Scott tried to imagine the assassin in such a place. The hardship of such a life would mean nothing to the man, and the isolation would have been the perfect place to hide out. But for over twenty years? It made no sense.
“How many people live in these huts?” Scott asked.
“They’re called sketes,” Thales said, picking his way carefully down a stone path to the rocky beach below. “One man in each during the old days. A monk would live there in isolation, often for his entire life. In fact, some of them become so infirm they can’t make the journey down the ladder, so they stay in the skete for years without leaving. The other monks tend to their needs until their death. Then there’s a scramble for who will occupy the skete next. Especially if the prior occupant was a particularly holy man.”
“Why is that?” Scott asked, slipping on a rock before regaining his balance.
“Once a monk dies, he often requests his bones to remain in the sket
e. These relics help guide the new occupant on their journey and search for God.”
Scott grimaced but he knew better than to be surprised. After all, he’d been in churches throughout Europe where treasured relics were no more than a knuckle bone or a femur purported to be from one saint or another.
He didn’t understand the draw of religion, but he was all too aware of the power it had on many. The greatest atrocities he’d seen had been done in the name of God. Then again, so had many of the greatest kindnesses and acts of self-sacrifice.
On balance, he thought the amount of evil far exceeded the good done, but that was just his bias. He’d seen more bloodshed than most, but perhaps been farther away from the good done as well.

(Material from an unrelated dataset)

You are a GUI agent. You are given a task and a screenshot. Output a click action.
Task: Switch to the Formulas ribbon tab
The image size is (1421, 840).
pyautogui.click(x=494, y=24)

“Stop,” came a voice from above. “What do you want?”
Scott squinted, with the sun directly above them. They were completely exposed but there was no way to avoid it. If the voice belonged to someone working with Scarvan, they had a clear shot.
“Are you Urgo?” Thales asked.
“I am. What’s it to you?”
“My name is Thales Mitsopoulos. This man is here to speak with Father Spiros.”
“He’s not to be disturbed today,” the man named Urgo yelled. “Come back tomorrow.”
Scott stepped forward but Thales held up a hand to let him handle it.
“We are here on the command of Father Gregorio. We will be respectful of Father Spiros’s time.”
The mention of Father Gregorio had an immediate effect. Urgo climbed across a rocky ledge that looked too narrow to support a mountain goat, let alone a person, then climbed onto a rickety wooden platform held up by fraying ropes. He flipped a lever and the platform descended, the rope clicking through a pulley suspended above. He jumped the last four feet and landed next to them.
He was an odd-looking man, squat and ugly with a rash covering half his face and neck. His hair grew in patches, making him look like a dog with mange. As bizarre as his appearance was, he looked Scott and Thales over like they were from a different world.
“How do I know you are who you say you are?” he finally said.